Bernard Madoff’s Ponzi scheme cost many investors their life’s savings, but for the lawyers, accountants and consultants hired to clean it up, it has unleashed a gusher of cash.

The tab through the end of last year came to $288 million, and it is expected to grow by $1.1 billion in the coming years, according to a tally recently submitted to Congress.

The money is coming from a small, government-sponsored nonprofit organization called the Securities Investor Protection Corp. (SIPC), which manages the liquidation of failed brokerage firms in much the same way the Federal Deposit Insurance Corp. backstops failed banks.

The lawyers and other professionals have been tracing Ma­doff’s money, selling his possessions, and suing investors such as owners of the New York Mets, who they say were unjustly enriched by the fraud.

But a federal watchdog warned Thursday that neither the courts nor officials at the Securities and Exchange Commission effectively oversee the fees and expenses paid to outside contractors and urged regulators to watch more closely to make sure the payments are appropriate.

When brokerage firms collapse, the SIPC intercedes to recover money for the clients of the firm and can enlist private experts to help in the task. In the Madoff matter, the leader of the private contractors administering the case is Irving H. Picard, who was named as trustee by the SIPC without competitive bidding and then approved by a court.

Members of Picard’s team have been paid at rates that ran as high as $742 an hour, according to the SEC inspector general in his report issued Thursday. As of Dec. 31, payments to Picard and his law firm, Baker & Hostetler, totaled more than $130 million, the SIPC said in a January letter.

Billing called ‘shocking’

Helen Davis Chaitman, a Ma­doff victim and an attorney for fellow Madoff investors, has unsuccessfully urged a judge to reject some of the professional fees, arguing ithat the amount of hours billed for the work produced was “shocking and unconscionable.” In an interview, she said the SIPC could have provided greater relief to victims with some of the money spent on professional fees.

A spokeswoman for Picard’s firm declined to comment.

Stephen P. Harbeck, chief executive of the SIPC, said there was no time for competitive bidding when Madoff’s business was exposed as a $65 billion scam in late 2008. Picard had extensive experience in past cases and had served “well and economically and efficiently,” Harbeck said.
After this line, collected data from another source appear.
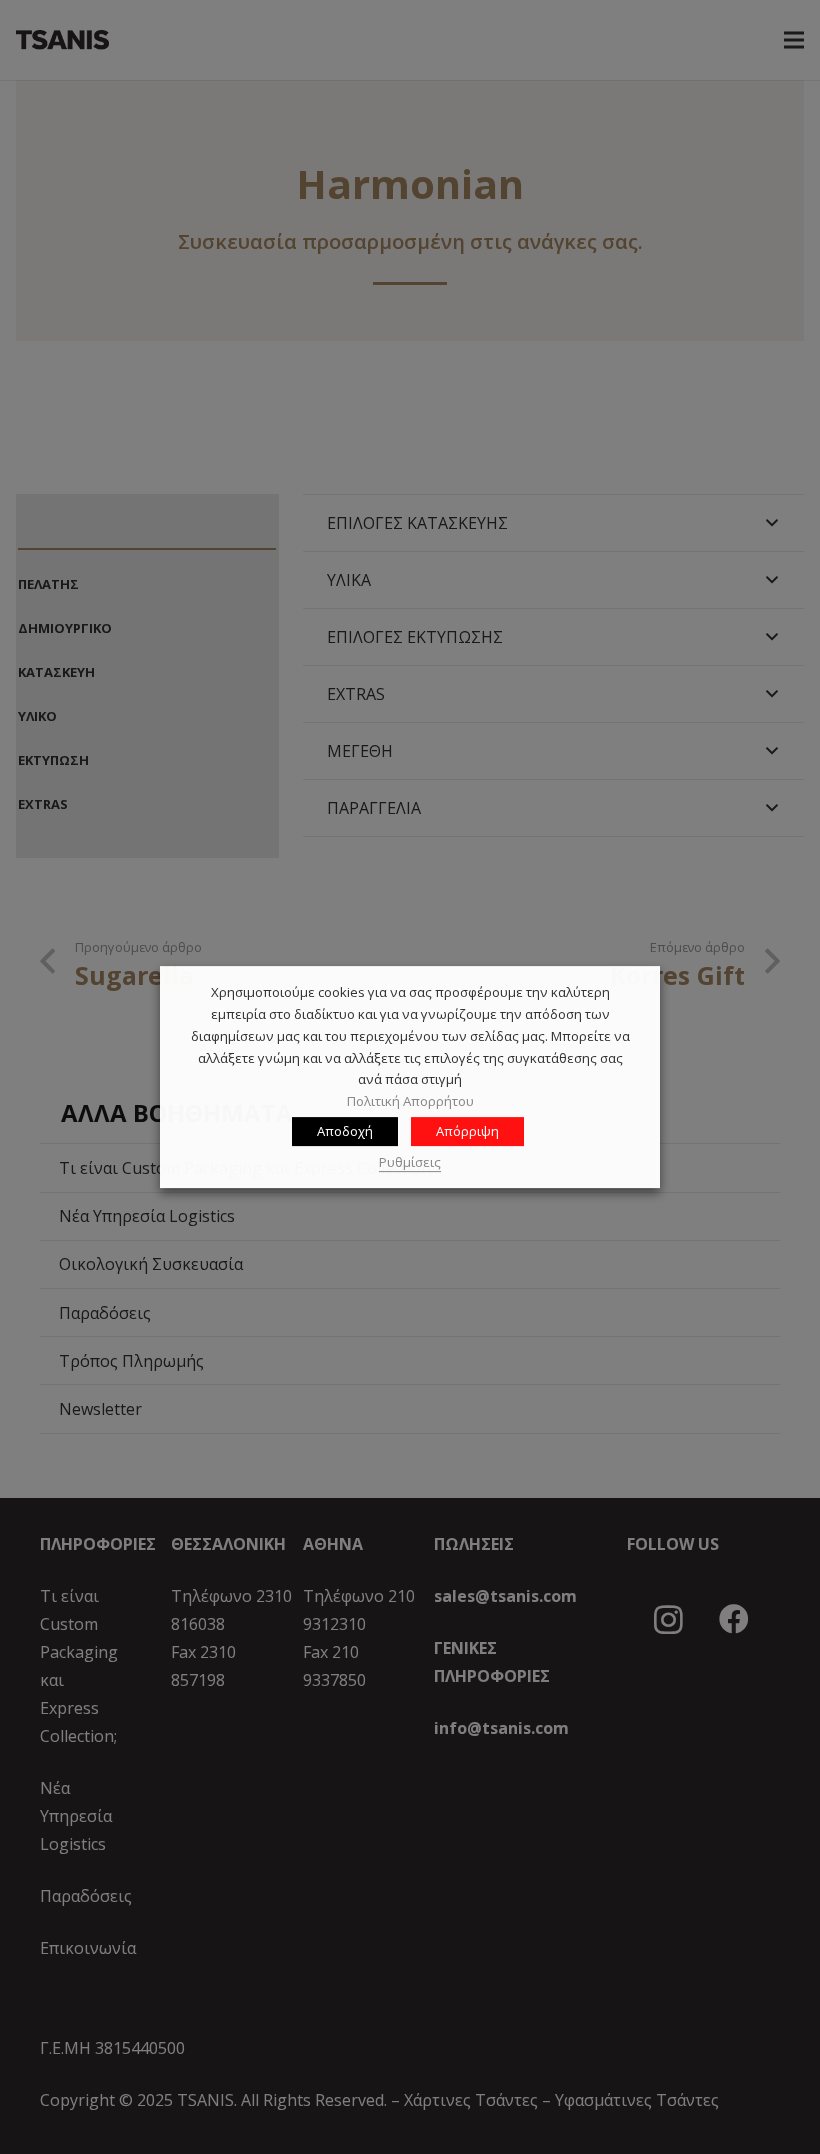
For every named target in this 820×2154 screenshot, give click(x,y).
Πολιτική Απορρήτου (410, 1101)
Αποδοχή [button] (345, 1131)
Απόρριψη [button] (467, 1131)
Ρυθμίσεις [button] (410, 1162)
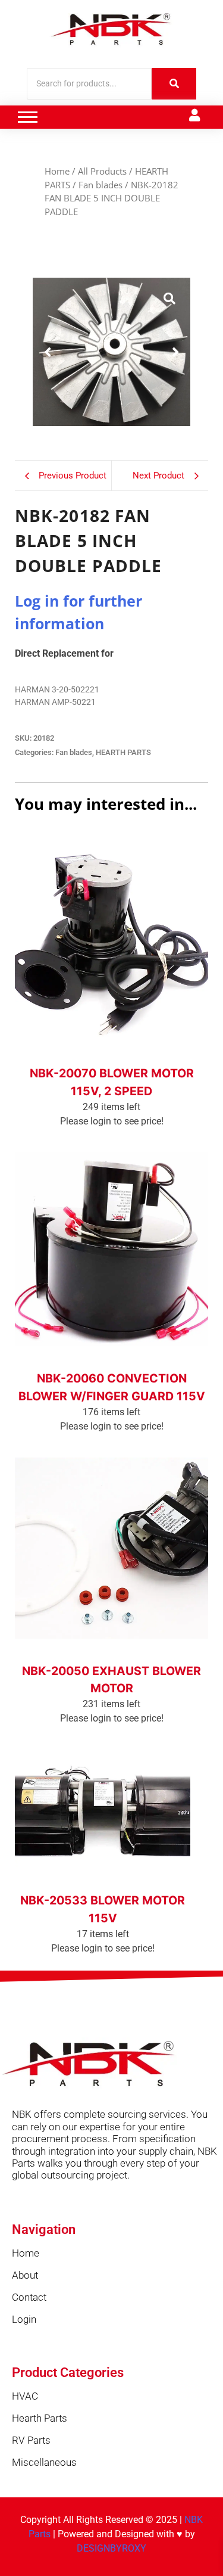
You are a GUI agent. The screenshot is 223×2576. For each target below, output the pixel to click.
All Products (102, 171)
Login (24, 2319)
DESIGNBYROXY (111, 2548)
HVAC (25, 2396)
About (25, 2275)
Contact (29, 2297)
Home (57, 171)
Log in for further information (111, 1057)
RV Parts (31, 2440)
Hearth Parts (39, 2418)
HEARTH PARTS (123, 752)
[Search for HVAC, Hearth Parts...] (174, 84)
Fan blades (100, 185)
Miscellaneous (44, 2462)
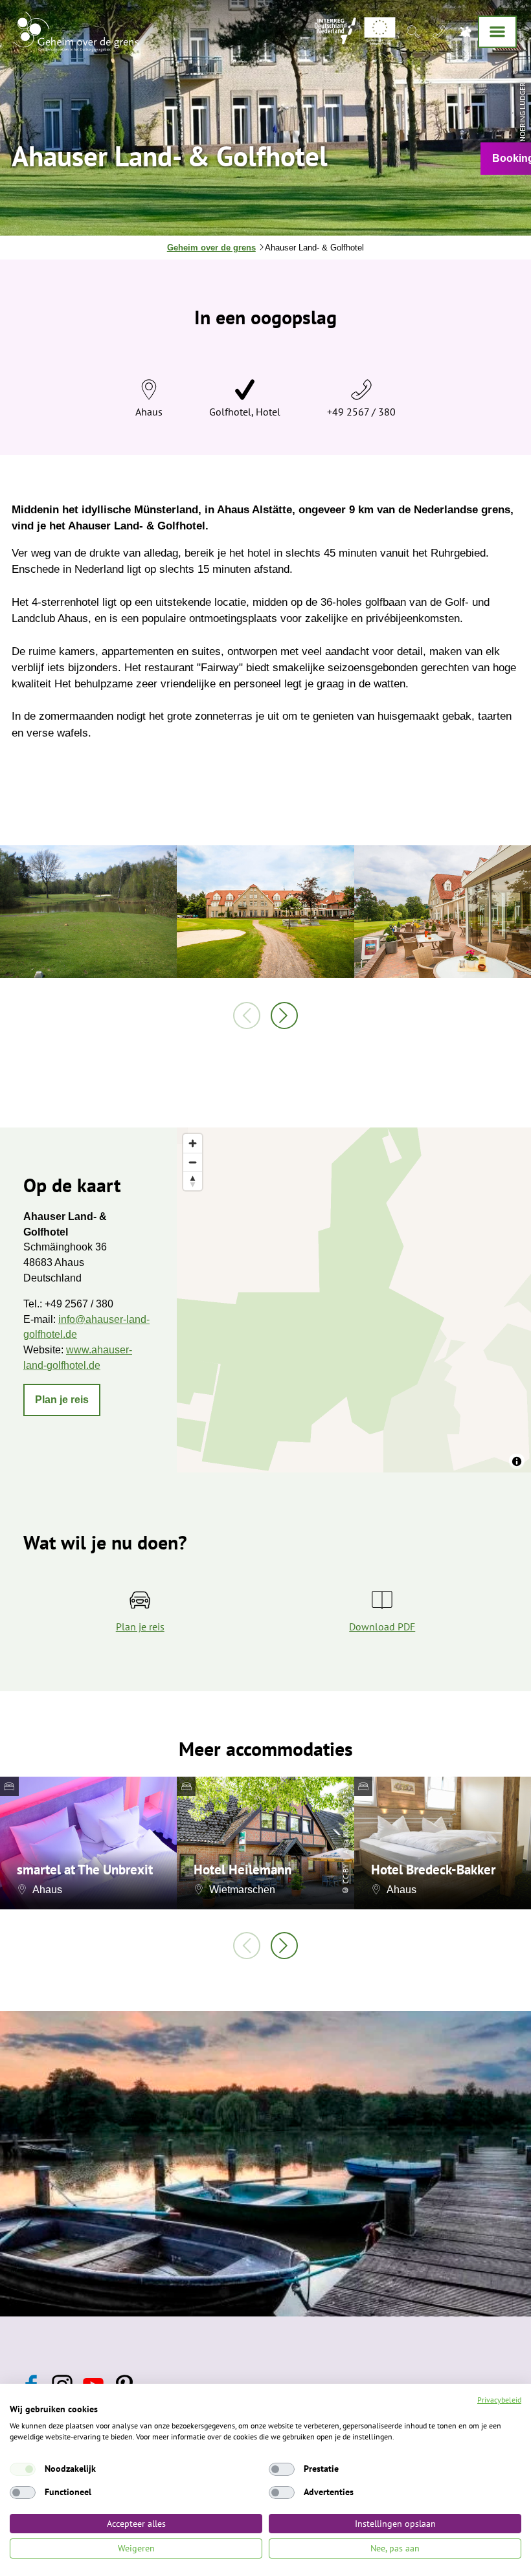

“I am confident that we do an extraordinarily good job of reviewing fee applications,” he said.

Still, the fees being paid to contractors in the Madoff case could exhaust the SIPC’s funds, SEC Inspector General H. David Kotz wrote. If that were to happen, the government could be called upon to step in, he said. The SEC has the authority to lend the group up to $2.5 billion.

Harbeck dismissed the notion that the SIPC might be headed for a federal bailout as “totally erroneous.” He said his group has $1.3 billion in its war chest and is taking in money from the brokerage industry at a rate of about $450 million a year. If the SIPC needed more money, it could raise the funds by levying an assessment on brokerage firms, he said. Those costs could ultimately be borne by customers or shareholders.

The winners

Though big corporate bankruptcies routinely leave losers — shareholders, bondholders, employees, the plumber or electrician left with unpaid bills — they also create a class of winners. The lawyers and other professionals have lots to do. And they are ordinarily given a priority claim on whatever assets the failed business still has.

For example, in the bankruptcy of the investment firm Lehman Brothers, administrative fees as of Sept. 30 totaled about $420 million, the inspector general’s report said.

But in the Madoff case, SIPC concluded that any money Ma­doff’s business held actually belonged to his defrauded investors, so the little-known nonprofit is left holding the bag. In addition to covering cheated clients up to the SIPC insurance limit of $500,000 each, the SIPC is paying the administrative fees.

Picard’s firm is one of many involved in the case. As of Dec. 31, payments to Alix Partners totaled almost $49 million, according to the SIPC. Payments to FTI Consulting totaled almost $85 million.

Asked how much, if any, of the fee applications the SIPC had rejected, Harbeck said he did not know.

“I’d be surprised if it was a high number, because these are people who know what they’re doing,” he said.

In his report, Kotz did not say he found any payments that should have been rejected in the Madoff case.

To the contrary, the inspector general said his review found that SIPC lawyers performed detailed reviews” of the time sheets.

Rather, he complained that the SEC, which is responsible for monitoring the SIPC, does not periodically review the fees SIPC pays to trustees.

The report said it is important for the SEC to do the job because, when the SIPC is paying liquidation expenses out of its own coffers, courts are powerless to block fees the SIPC has approved, even if the courts believe the fees are excessive. In addition, though there is a limit on fees in standard bankruptcy cases, there is no limit in cases where the SIPC is paying the bills.

In response to the report, SEC officials said they agreed with Kotz’s recommendations for improved oversight of the fees paid by the SIPC.